## Given problem
Pull out every line in the data that contains the word "This", matching case exactly.

## Stored rows

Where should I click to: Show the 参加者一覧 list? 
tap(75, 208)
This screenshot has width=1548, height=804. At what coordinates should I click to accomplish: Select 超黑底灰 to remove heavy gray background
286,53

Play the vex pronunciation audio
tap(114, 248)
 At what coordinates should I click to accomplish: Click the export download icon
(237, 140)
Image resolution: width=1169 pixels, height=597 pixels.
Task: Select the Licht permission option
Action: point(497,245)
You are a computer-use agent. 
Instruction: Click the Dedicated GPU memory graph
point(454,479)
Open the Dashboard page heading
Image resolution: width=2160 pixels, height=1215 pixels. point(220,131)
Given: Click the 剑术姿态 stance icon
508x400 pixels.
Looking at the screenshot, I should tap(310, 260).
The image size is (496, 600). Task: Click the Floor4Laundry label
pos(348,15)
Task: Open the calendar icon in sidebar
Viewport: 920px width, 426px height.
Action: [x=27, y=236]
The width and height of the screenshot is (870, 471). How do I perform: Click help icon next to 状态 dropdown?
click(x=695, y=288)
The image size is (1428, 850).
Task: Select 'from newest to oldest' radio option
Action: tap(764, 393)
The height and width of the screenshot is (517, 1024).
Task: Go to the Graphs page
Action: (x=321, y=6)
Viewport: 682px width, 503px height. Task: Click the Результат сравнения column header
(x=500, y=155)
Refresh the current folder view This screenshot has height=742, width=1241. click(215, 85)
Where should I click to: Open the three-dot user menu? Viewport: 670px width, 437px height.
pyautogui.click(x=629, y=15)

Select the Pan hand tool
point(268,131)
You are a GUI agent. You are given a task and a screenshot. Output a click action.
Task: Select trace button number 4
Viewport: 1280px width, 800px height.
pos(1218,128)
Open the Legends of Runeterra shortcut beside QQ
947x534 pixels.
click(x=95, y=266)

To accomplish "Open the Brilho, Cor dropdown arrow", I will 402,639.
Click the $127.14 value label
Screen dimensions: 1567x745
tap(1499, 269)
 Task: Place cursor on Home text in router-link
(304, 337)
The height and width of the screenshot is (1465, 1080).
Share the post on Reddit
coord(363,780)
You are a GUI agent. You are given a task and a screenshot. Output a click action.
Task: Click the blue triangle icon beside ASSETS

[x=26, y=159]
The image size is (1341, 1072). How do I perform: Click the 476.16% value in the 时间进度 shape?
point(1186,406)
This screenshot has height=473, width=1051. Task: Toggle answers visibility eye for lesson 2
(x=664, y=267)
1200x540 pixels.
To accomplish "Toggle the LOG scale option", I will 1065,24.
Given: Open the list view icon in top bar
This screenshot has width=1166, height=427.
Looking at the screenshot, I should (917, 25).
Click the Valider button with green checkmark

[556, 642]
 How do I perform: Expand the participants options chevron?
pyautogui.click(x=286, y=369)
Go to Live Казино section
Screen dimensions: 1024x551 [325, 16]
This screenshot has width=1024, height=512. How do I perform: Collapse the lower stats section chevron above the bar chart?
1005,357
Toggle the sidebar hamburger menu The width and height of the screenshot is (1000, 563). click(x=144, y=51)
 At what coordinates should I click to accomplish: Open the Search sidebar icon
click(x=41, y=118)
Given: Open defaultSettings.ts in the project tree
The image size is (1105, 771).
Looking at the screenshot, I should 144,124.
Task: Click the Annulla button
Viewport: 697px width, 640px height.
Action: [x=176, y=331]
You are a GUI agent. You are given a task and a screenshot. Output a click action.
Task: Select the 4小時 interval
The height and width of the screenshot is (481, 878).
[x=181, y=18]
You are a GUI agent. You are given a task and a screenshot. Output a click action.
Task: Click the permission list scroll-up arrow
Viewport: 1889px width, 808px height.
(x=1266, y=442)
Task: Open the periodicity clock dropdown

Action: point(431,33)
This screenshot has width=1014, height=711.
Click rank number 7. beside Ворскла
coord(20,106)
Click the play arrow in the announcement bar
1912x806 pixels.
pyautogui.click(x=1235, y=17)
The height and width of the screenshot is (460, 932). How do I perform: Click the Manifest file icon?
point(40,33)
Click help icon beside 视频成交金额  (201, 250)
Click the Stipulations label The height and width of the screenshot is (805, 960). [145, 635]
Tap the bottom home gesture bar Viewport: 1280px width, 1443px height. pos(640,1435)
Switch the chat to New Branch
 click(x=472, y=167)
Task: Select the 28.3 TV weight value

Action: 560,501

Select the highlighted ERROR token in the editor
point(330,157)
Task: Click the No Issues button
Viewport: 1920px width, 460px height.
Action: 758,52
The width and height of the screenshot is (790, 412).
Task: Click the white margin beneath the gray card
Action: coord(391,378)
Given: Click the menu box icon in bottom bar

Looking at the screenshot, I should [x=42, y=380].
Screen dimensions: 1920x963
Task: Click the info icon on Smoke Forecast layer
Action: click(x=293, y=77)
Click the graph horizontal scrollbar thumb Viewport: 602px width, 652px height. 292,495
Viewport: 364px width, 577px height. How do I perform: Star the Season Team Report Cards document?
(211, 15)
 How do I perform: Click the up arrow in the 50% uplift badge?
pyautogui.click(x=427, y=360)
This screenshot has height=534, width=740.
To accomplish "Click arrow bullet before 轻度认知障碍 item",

## Exercise output
This screenshot has width=1548, height=804. At what coordinates should I click to accomplish: Select 超黑底灰 to remove heavy gray background
Refresh the current folder view This screenshot has height=742, width=1241. click(215, 85)
This screenshot has height=473, width=1051. Task: Toggle answers visibility eye for lesson 2
This screenshot has width=1166, height=427.
This screenshot has width=1024, height=512. How do I perform: Collapse the lower stats section chevron above the bar chart?
This screenshot has width=1014, height=711.
This screenshot has height=534, width=740.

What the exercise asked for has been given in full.